──────── Data to process ────────

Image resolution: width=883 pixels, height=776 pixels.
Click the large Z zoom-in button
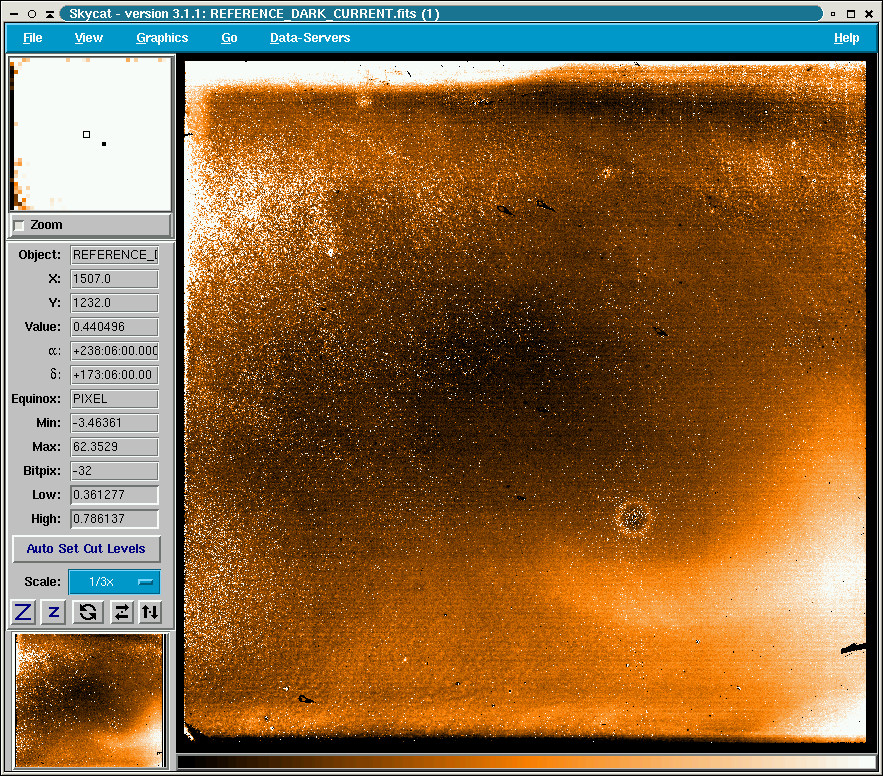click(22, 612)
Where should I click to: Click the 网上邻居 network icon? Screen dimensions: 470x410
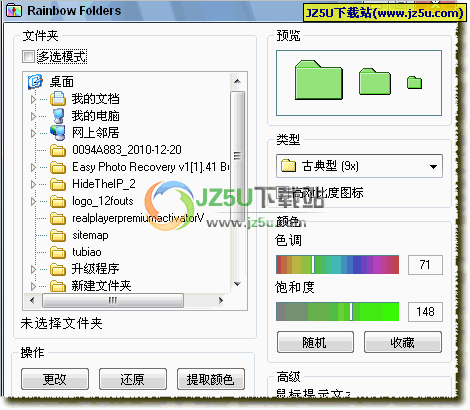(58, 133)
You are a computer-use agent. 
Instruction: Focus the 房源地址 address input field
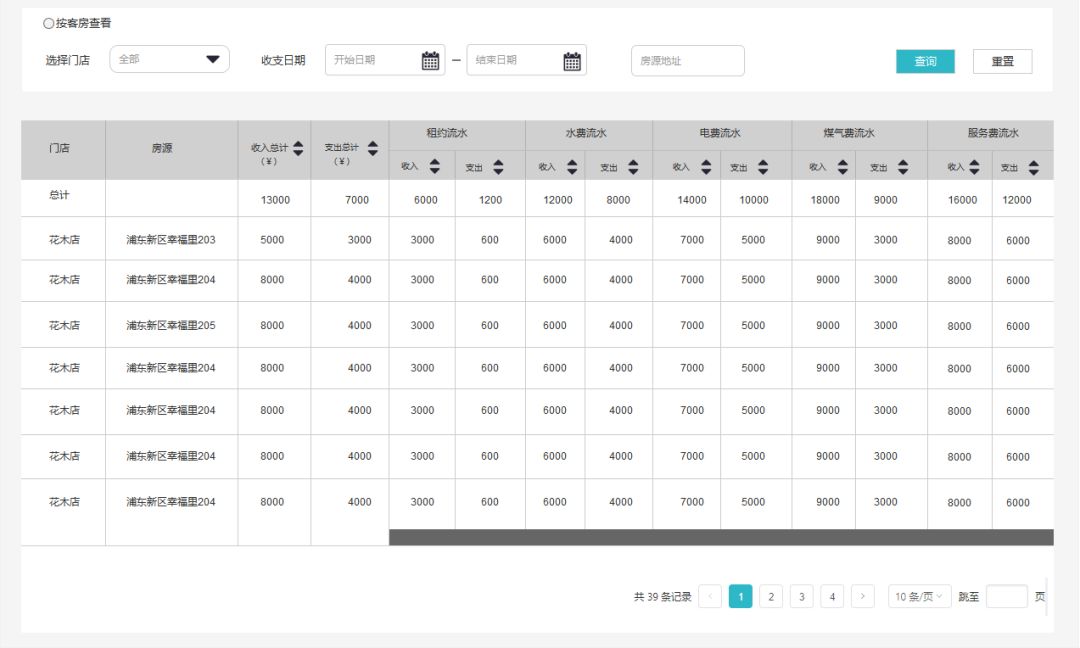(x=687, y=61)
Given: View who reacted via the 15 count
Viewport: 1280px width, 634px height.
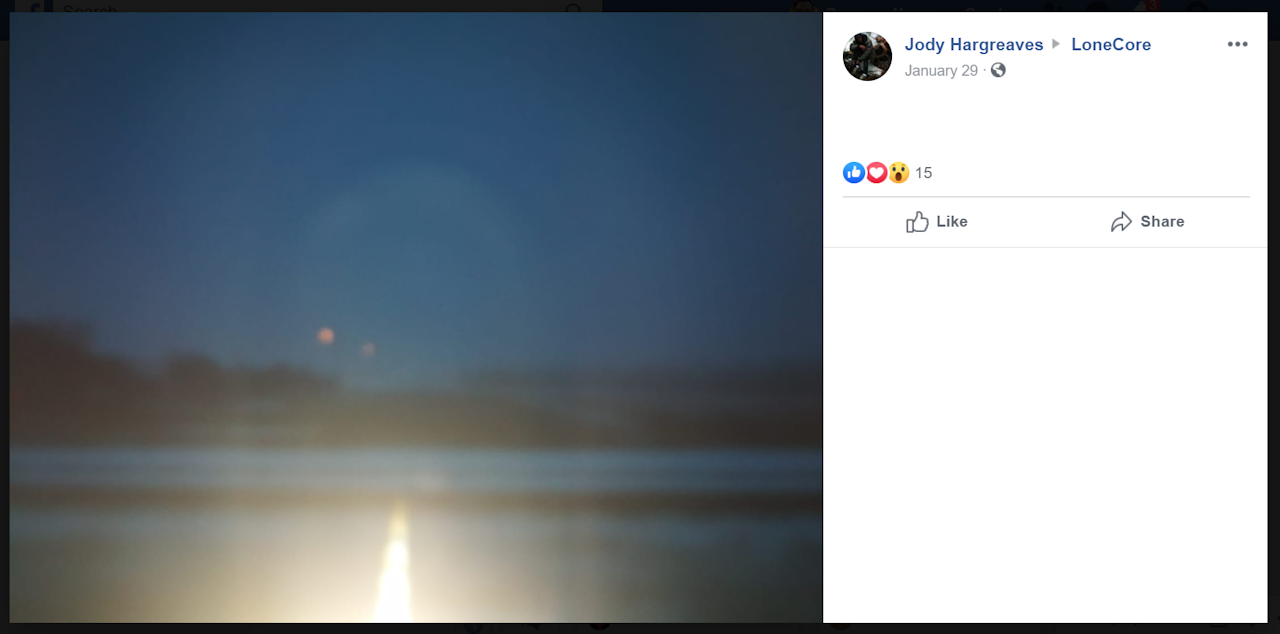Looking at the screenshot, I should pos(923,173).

────────

What the task asks.
Copy out each record word for word and omit any pictures.

Exercise answer.
Image resolution: width=883 pixels, height=776 pixels.
Click the large Z zoom-in button
click(22, 612)
Where should I click to: Click the 网上邻居 network icon? Screen dimensions: 470x410
(58, 133)
You are a computer-use agent. 
Instruction: Focus the 房源地址 address input field
(x=687, y=61)
Given: View who reacted via the 15 count
Viewport: 1280px width, 634px height.
Looking at the screenshot, I should pos(923,173).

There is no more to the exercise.